Mi frega quindi dei mondiali. Ieri ero sì davanti alla tele a guardare Italia-Usa e non potevo evitare di chiedermi se oltreoceano Joe March stesse facendo altrettanto, invece di darmi la risposta che attendo per passare alla fase successiva (mi sento anch'io al girone eliminatorio del mio mondiale personale).
Eravamo da una coppia di amici ialiani provvisti di satellite, rivelatosi poi inutile: è un delirio questo mercato calcistico-televisivo odierno! Francesi che vedono solo Francia e poco altro -ovviamente parlo di reti nazionali- Italiani e Spagnoli altrettanto. E forse è così per tutti. Gli italiani in Italia hanno dunque visto la partita su mamma rai, dall'estero sul satellite ce la si ritrova criptata. Per fortuna una rete francese la trasmetteva. S'è tentato invano di collegarsi a radiouno-radiodue-radiovattelappesca, si è riusciti con radiopopolare, ma pareva troppo poco sintonizzata sullo spirito agonistico. E' toccato insomma prepararsi psicologicamente ad una telecronaca fatta di esclamazioni del genere oulalalala, quelle pureté e Squad-v-a Azu-r-a a tutto spiano.
La coppia di amici ha una splendida bimbetta di nome Teta che si fa sempre più bella, agli occhi ed allo spirito. Teta ha un anno e mezzo e dice ancora poche parole (e ancora meno sono quelle che ho avuto la fortuna di sentirle dire, ché si sta facendo timidina crescendo e se anche l'ho vista nascere e fare i suoi primi passi -5 dicembre 2005, non lo dimenticherò mai- non mi vede spesso ultimamente). Ieri sera andava dicendo [mamma, papà,] cacca, acqua, bira (birra), miche (formiche), lapàlla (palla), lapàlle (palle). Sfoggiava un vestitino blu recante la scritta Italia e relativa bandiera sul petto e a braccine levate scandiva Italia-Italia-Italia. Giuro. E, deve essere in onore dei mondiali, ha cominciato a scandire altre parole come fossero slogan, milone-milone-milone diceva guardando la torta di limone che avevo portato. Checco-checco-checco diceva quando il chercheur non la sentiva, che non so che gli fa alle bimbe, lo guardano sempre affascinatissime e timide.
* * * * * * * * *
# DA SVOLGERE
A. Secondo il testo, quanti anni ha Teta?
B. Trascriva fedelmente dal testo tutto il passo che va da "Eravamo da una" fino a "a tutto spiano.".

Dati registrati
* * * * * * * * *
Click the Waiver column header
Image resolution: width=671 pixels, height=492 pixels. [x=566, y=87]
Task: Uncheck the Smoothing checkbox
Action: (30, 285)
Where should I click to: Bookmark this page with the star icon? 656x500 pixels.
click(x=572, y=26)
* * * * * * * * *
# RISPOSTE FORNITE
A. Un anno e mezzo.

B.
Eravamo da una coppia di amici ialiani provvisti di satellite, rivelatosi poi inutile: è un delirio questo mercato calcistico-televisivo odierno! Francesi che vedono solo Francia e poco altro -ovviamente parlo di reti nazionali- Italiani e Spagnoli altrettanto. E forse è così per tutti. Gli italiani in Italia hanno dunque visto la partita su mamma rai, dall'estero sul satellite ce la si ritrova criptata. Per fortuna una rete francese la trasmetteva. S'è tentato invano di collegarsi a radiouno-radiodue-radiovattelappesca, si è riusciti con radiopopolare, ma pareva troppo poco sintonizzata sullo spirito agonistico. E' toccato insomma prepararsi psicologicamente ad una telecronaca fatta di esclamazioni del genere oulalalala, quelle pureté e Squad-v-a Azu-r-a a tutto spiano.